Stored records
□ □ □
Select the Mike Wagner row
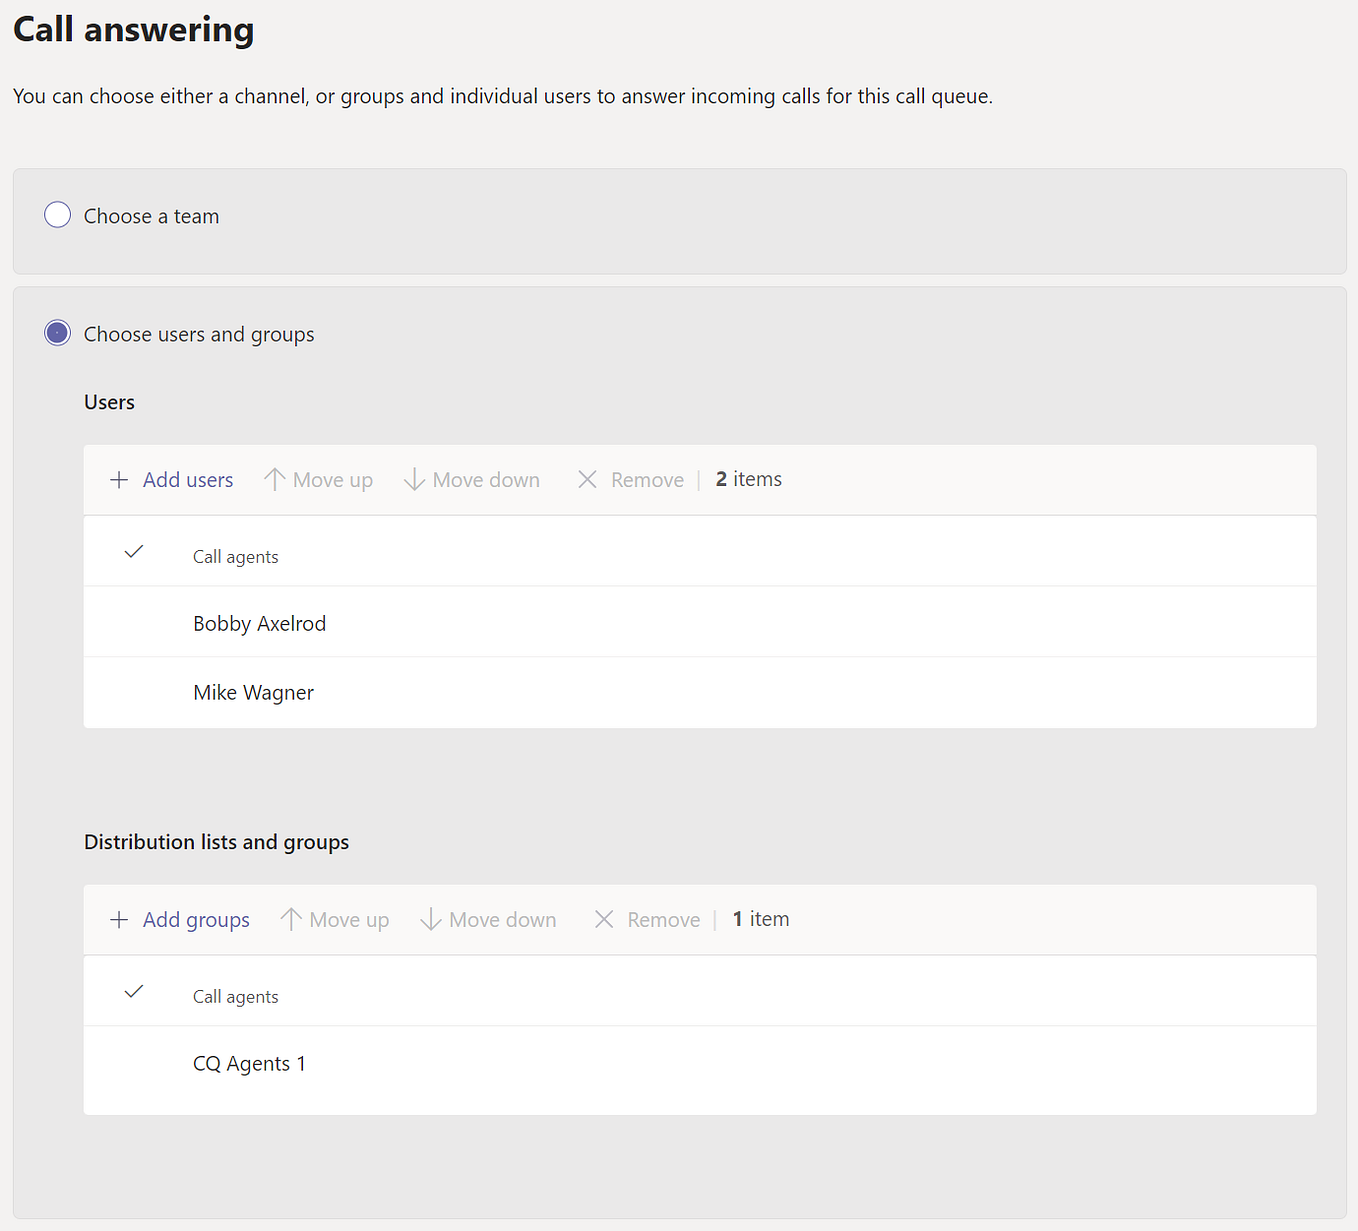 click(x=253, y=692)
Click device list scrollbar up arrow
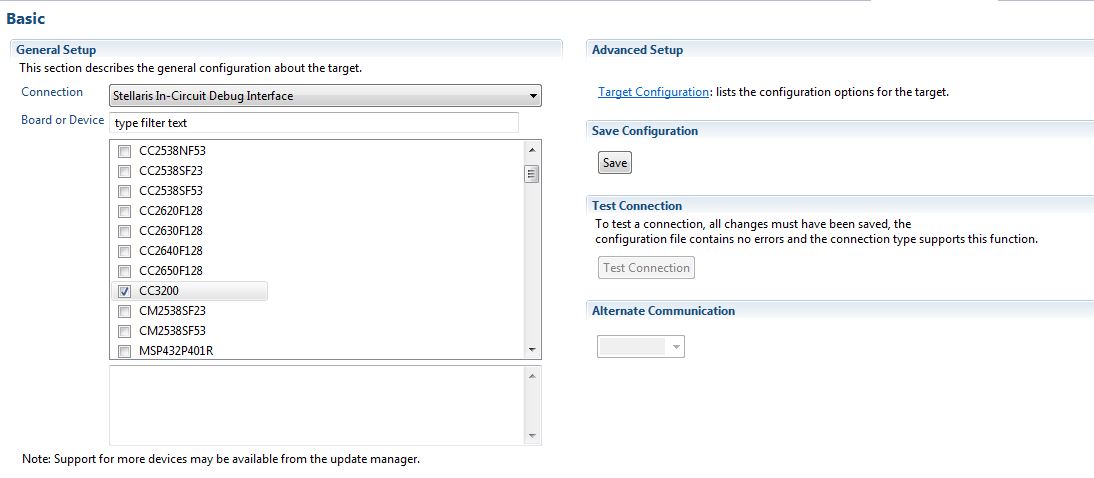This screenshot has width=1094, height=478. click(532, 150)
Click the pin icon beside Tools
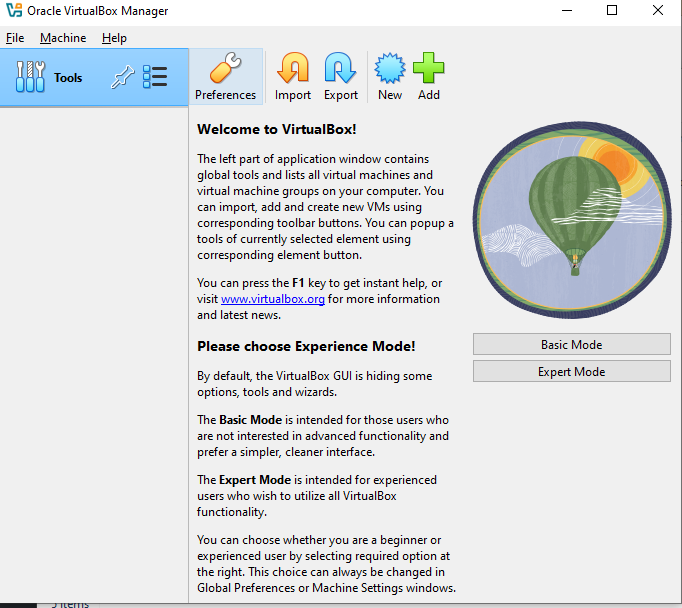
□ □ □
What this task involves —
Without any of its images, the data above should be returned exactly.

Solution to this problem —
Select the Mike Wagner row
 click(x=253, y=692)
Click device list scrollbar up arrow
This screenshot has width=1094, height=478. click(532, 150)
Click the pin icon beside Tools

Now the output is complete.